**Page text:**
----------------------------------------
# need urgent help puppy crying getting out of control!!!!



## anne19 (Oct 5, 2009)

Hi,
My staffy is 4 n half months old and i have one serious problem with him! when i go out even if its for a 5seconds he crys really bad and gets to a stage where it sounds like a screaming woman or as if hes in mager pain...
I've tried so many things from telling him off and putting him in a different room and then letting him cry it out abit and going in there completely ignoring him and coming doing stuff in that room for abit and then coming out again alot, ive also tried leaving him in his crate too see if that would work but it doesnt! ive tried putting him in another room with lots of toys, food,rawhide, actual bones. nothing seems to work and im getting notes in through my door complaining ect and i just dont know what to do anymore, i need urgent help this problem of his anything im willing to take into consideration just badly need to get rid of this problem!
please please help anyone....
thanks anne x


----------



## slicksps (Oct 11, 2009)
----------------------------------------
**Exercise requirements:**
[1] In the puppy thread, how old is the staffy?
[2] Extend the puppy thread past its last line.
The records have no connection to the puppy thread.

**Record excerpts:**
----------------------------------------
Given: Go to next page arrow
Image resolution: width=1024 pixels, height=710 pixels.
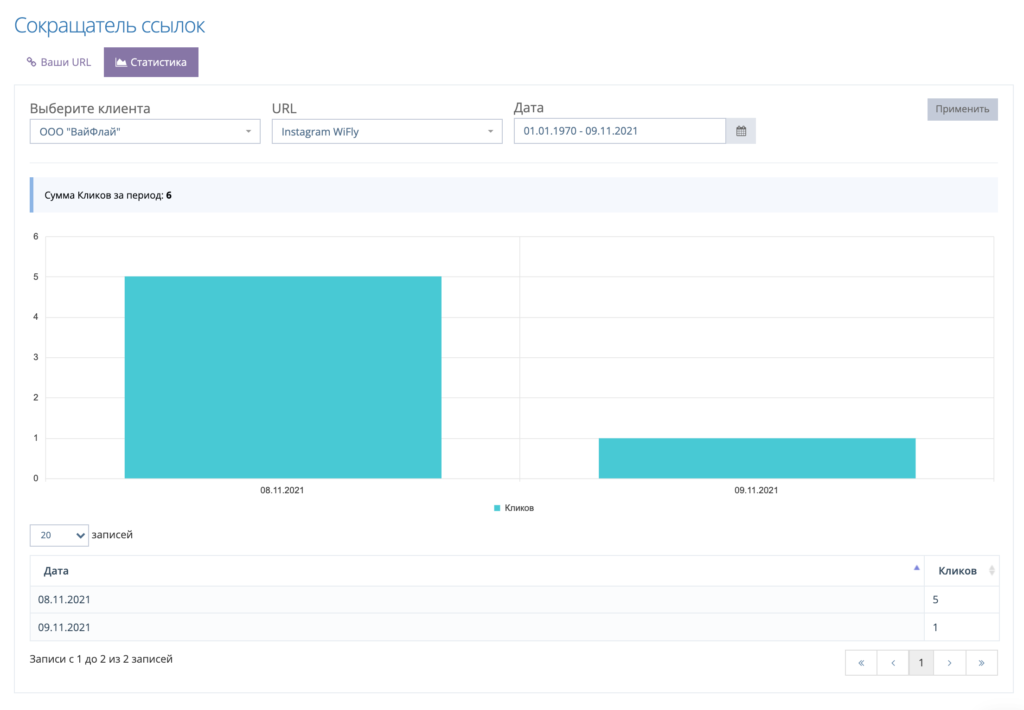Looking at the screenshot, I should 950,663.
----------------------------------------
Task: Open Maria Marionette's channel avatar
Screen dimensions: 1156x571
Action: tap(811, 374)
----------------------------------------
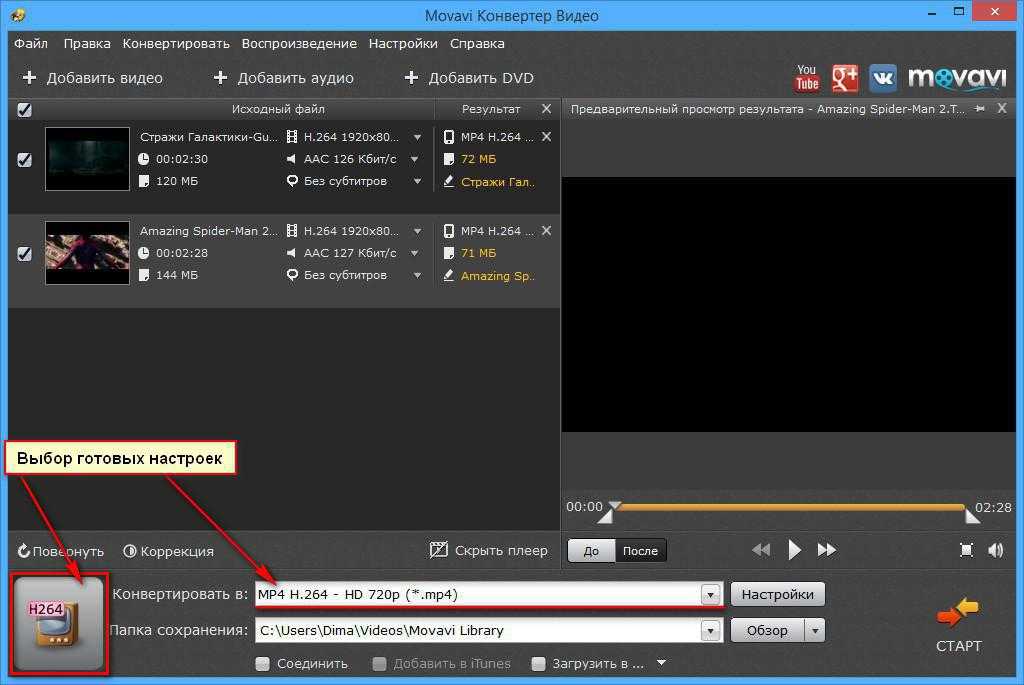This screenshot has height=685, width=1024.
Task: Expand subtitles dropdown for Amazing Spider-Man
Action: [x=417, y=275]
----------------------------------------
**Results for the exercise:**
[1] Four and a half months old.

[2]
He's suffering separation anxiety. Dogs are pack animals and in the wild will rarely separate from the pack. In the human world it's a different story. In theirs, it's a strong survival instinct to alert the pack to their location if they get lost. It's not crying as such, more a 'Um guys? You forgot about me' noise. 4 Months is going to be tough for him to learn about this strange world and being left alone will feel very unnatural for him. All he's known so far is mummy dog and constant oooh, aahhhh, and attention.

Take time out to spend working on it and leave him alone for a few seconds at first. Leave him inside while you get something from the car, close him in the kitchen while you lay the table. Just little things to get him used to accepting that when you're gone, you'll be back.

After a while start making these sessions longer. Read a book, watch TV in another room with the door closed. But this time wait as long as it takes for him to be quiet. As soon as he is quiet, open the door and allow him to know you're there, bring him through to join you, start playing etc. While he's making noises, don't show any attention good or bad as in his eyes, there's no such thing as bad attention. You need to teach him that absence is only temporary and not to worry. Just ensure he has access to drinking water during the longer stints as you could be there for some time initially.

Dogs don't understand holidays, jobs, nipping out to the car, going shopping. All he sees is that you're gone, and he doesn't know whether or not you're ever coming back.

I threw mine in the deep end as we had lots to work on. We started with nights and kept him outside the bedroom. The first night he whined for ages, the second it was just for an hour. By the 4th he accepted it and stayed quiet. 2 MONTHS later he's brave enough to leave the bedroom door and wander downstairs. He can still smell us so it's not so bad. When leaving the house he waits by the door for 2 minutes, whines for 5 then lies down quietly. (the joys of a digital camera)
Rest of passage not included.